Algunos son desarrollados por improvisados, pero en otros se nota el trabajo de verdaderos artistas que transforman rostros y cuerpos en piezas dignas de una película surgida de la imaginación de Alfred Hitchcock o James Wan.
DEL DISFRAZ BARATO AL COSPLAY
Los disfraces pueden ir desde una básica capa y dientes plásticos para aparentar ser un drácula de bajo presupuesto, hasta aquellos más elaborados o incluso tratar de practicar el cosplay.
Esta moda, cuya palabra deriva de la contracción costume play -juego de disfraz- es donde los participantes, también llamados cosplayers, no solo usan los disfraces sino que se apropian del personaje.
En Tampico uno de los más reconocidos cosplayer es Osvel Giovanni, quien desde niño sintió fascinación por transformarse en personajes o seres, muchos surgidos de su imaginación.
Pensó que era sólo un pasatiempo, pero fue conociendo y perfeccionando la técnica al grado de hoy ser uno de los personajes que aterrorizan en “La Casa del Terror Tampico”.
Ha hecho desde Edward, El Joven Manos de Tijera, del filme dirigido por Tim Burton; Simón Petrikov o El Rey Helado, de Hora de Aventura; El Duende Verde, de Spiderman; El Pingüino, de Batman, así como variedad de personajes de Star Wars.
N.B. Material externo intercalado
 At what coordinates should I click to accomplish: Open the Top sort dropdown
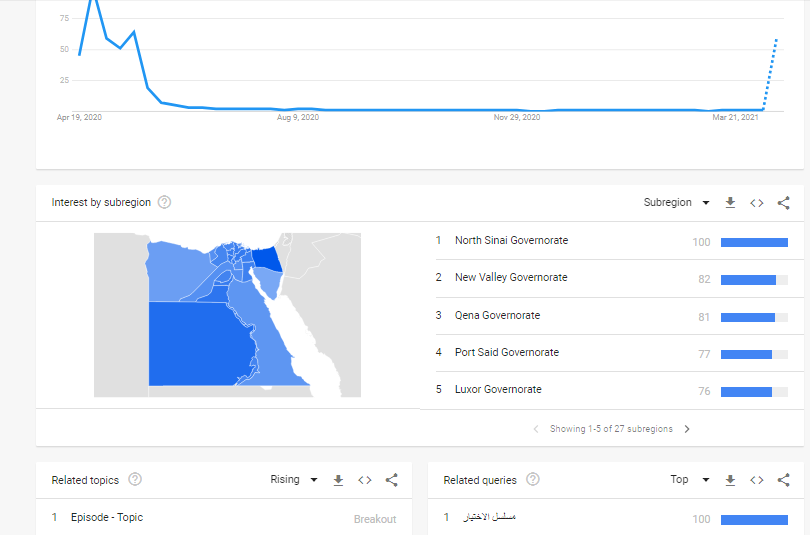(690, 480)
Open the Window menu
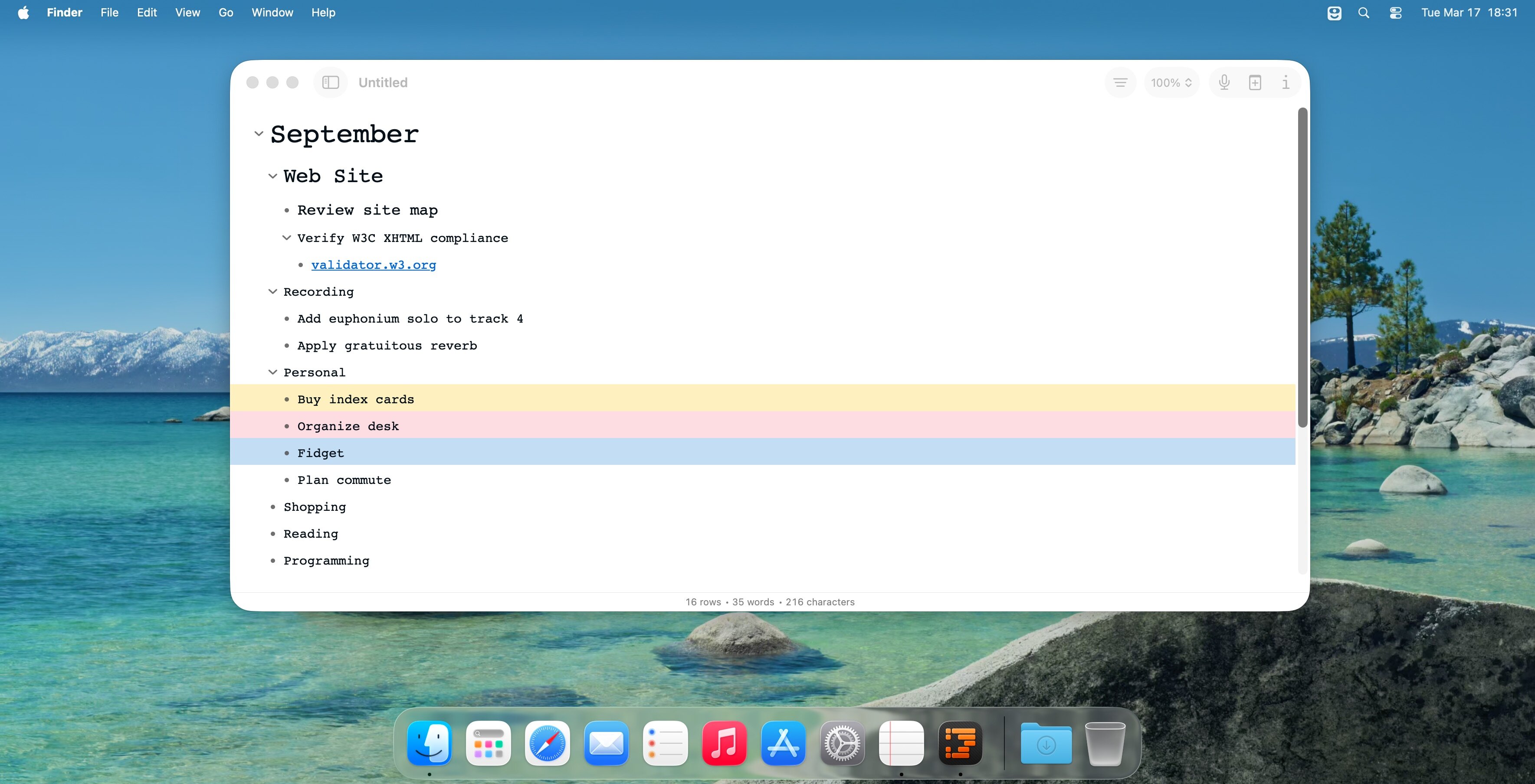The height and width of the screenshot is (784, 1535). coord(272,13)
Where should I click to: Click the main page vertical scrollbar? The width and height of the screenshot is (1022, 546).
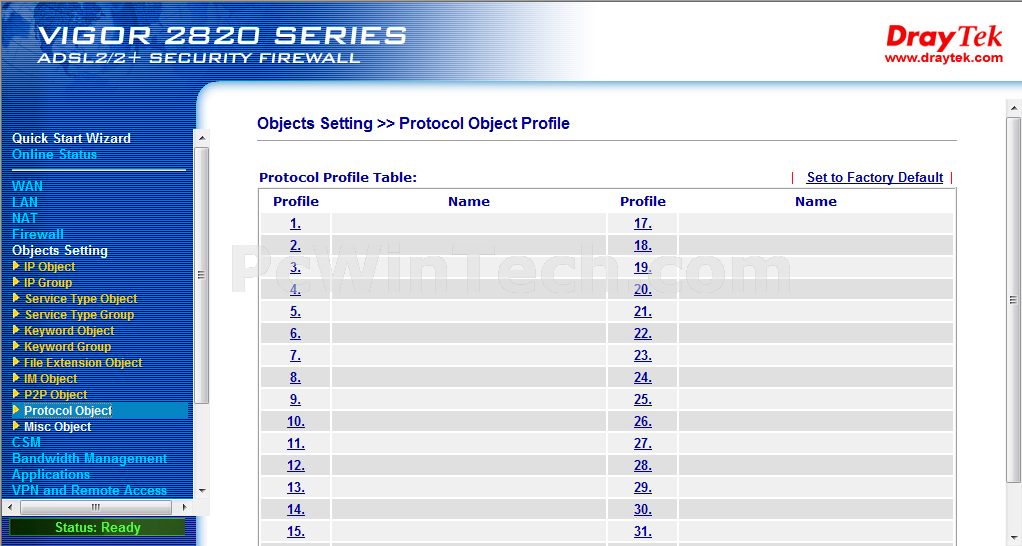pyautogui.click(x=1013, y=300)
Ha dado vida al terrorífico “Chacal” de la película 13 Fantasmas; Jigsaw, de la cinta Saw, y en esta temporada de “La Casa del Terror Tampico” es “Krampus”, una criatura-bestia que castiga a los niños malos durante la temporada de Navidad.
Rubén Cedillo, uno de los productores de “La Casa del Terror Tampico”, instalada en Casa Gándara, sito en calle Sor Juana Inés de la Cruz con Carranza, en el centro de Tampico, aseveró que “en la zona hay mucha creatividad para generar nuevos personajes”.
De igual modo en la región se pueden encontrar costureras o modistas que desarrollen los disfraces en base a lo imaginado por el creador, sacado de algún cuento o de una película.
En las 12 salas y 12 sótanos de la casa se pueden ver disfraces de gran calidad, que aterrorizan a quienes se arman de valor e ingresan para vivir un momento de gritos y desesperación.
El costo de un disfraz puede ir desde los 150 pesos, muy básico, hasta con grandes elaboraciones, recubrimiento de pelo o incrustaciones que alcancen los 10 mil pesos.
LA TÉCNICA DEL MAQUILLAJE
Entre una y dos horas, así como mucha creatividad, aplica Eduardo Rodríguez, mejor conocido como “Lalo Ro”, quien es uno de los maquillistas de Halloween con mayor reconocimiento en la región.
De su creatividad salen personajes mitológicos, de otros mundos o de otros planetas; monstruos, hadas, nomos, zombies o incluso extraterrestres que rompen la piel y salen del cuerpo.
Comenzó en un Halloween de no hace muchos años, “en el que no tenía idea de qué me iba a disfrazar y se me ocurrió hacerme pruebas de maquillaje, creando personajes y me gustó”.
De esa manera es como incursionó en las transformaciones ad hoc a esta temporada, en las que bastan dos horas, pinturas, un poco de látex, agua y mucha paciencia y creatividad para modificar a una persona en algo terrorífico.
Concuerda en que las catrinas y zombies son los favoritos y que en este año “Eso” será el consentido.
“Lalo Ro” está en redes sociales y puede ser consultado su material, debiendo apartar cita con varias horas de anticipación quien desee ser transformado por él en este Halloween.